龍のよう——上海人・北京人

2004年に上海にアトリエを構え、大発展してゆく上海の街を描き始めた。キャンバスを街の中に持ち出し描き始めると、あっという間に人だかりが出来る。僕の絵はその頃は半抽象なスタイル。あらかじめキャンバスにその風景とは関係なく下地の色を塗っておき、現場に行った時はその色と目の前の風景がコラボする様な感じで描いていく。目の前の風景を描くというより、木や建物などの形や色を借りて一枚の絵を完成させていくという方が近い。大事にしているのは現場で描くことで、目だけでなく五感が刺激されて情報量が多いので、シンプルな線であっても現場感が伝わる絵ができる。そういう絵なので、見ている人に何が描いてあるのか分からず笑われることもあった。 しかし、画廊に絵を掛けておくとポツポツ売れていった。初めのうちは人を描かずにいたが、あまりにも人が多いせいか、いつの間にか画面の中に人の形が現れるようになった。この街を発展させているその人々の熱いエネルギーを感じそれを絵にしたいと思った。僕のスケッチブックは印刷されていない名刺。小さいので相手に気づかれる事なくさっと描ける。1日に500枚くらい描いた時もあった。そうして貯めたスケッチから描いたのが上海人や北京人だ。中国では画材が安い。
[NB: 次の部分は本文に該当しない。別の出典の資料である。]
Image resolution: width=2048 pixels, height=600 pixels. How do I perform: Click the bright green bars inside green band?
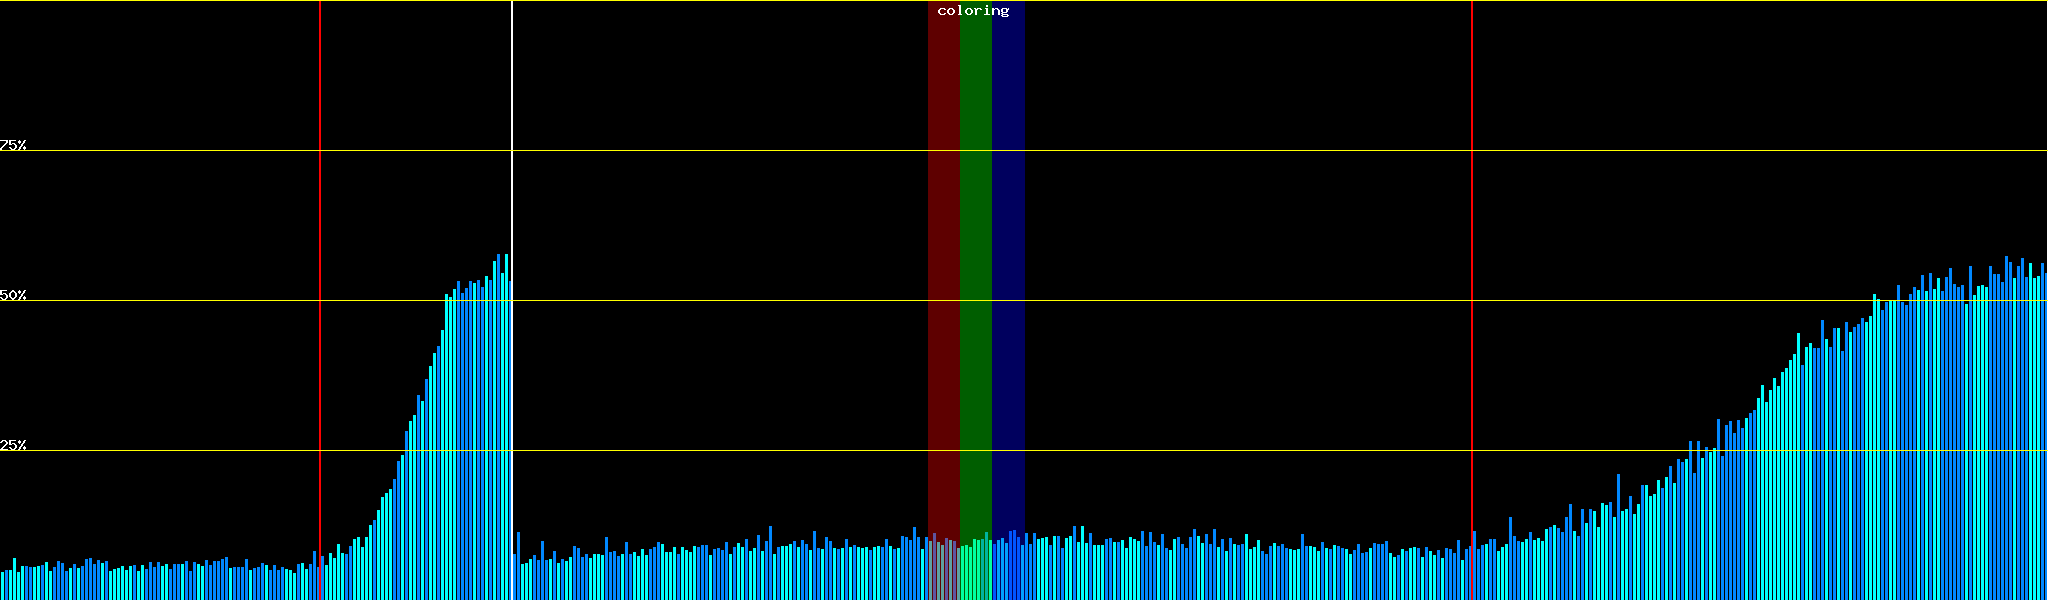point(975,572)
キャンバスなど大きくなればなるほど日本との差が出る。そんなわけで2x2mや20mの絵も描くことができた。2007年上海美術館では「衆」というタイトルで、風景から始まり人の絵までを展示させて頂いた。2008年、北京の中国美術館で陳輝先生と二人展「芸術家の対話」を開いていただき、全て1m以上、ほぼ大作からなる111点の『北京人』を発表した。どちらの会場でも、観客が皆笑っていたのがうれしかった。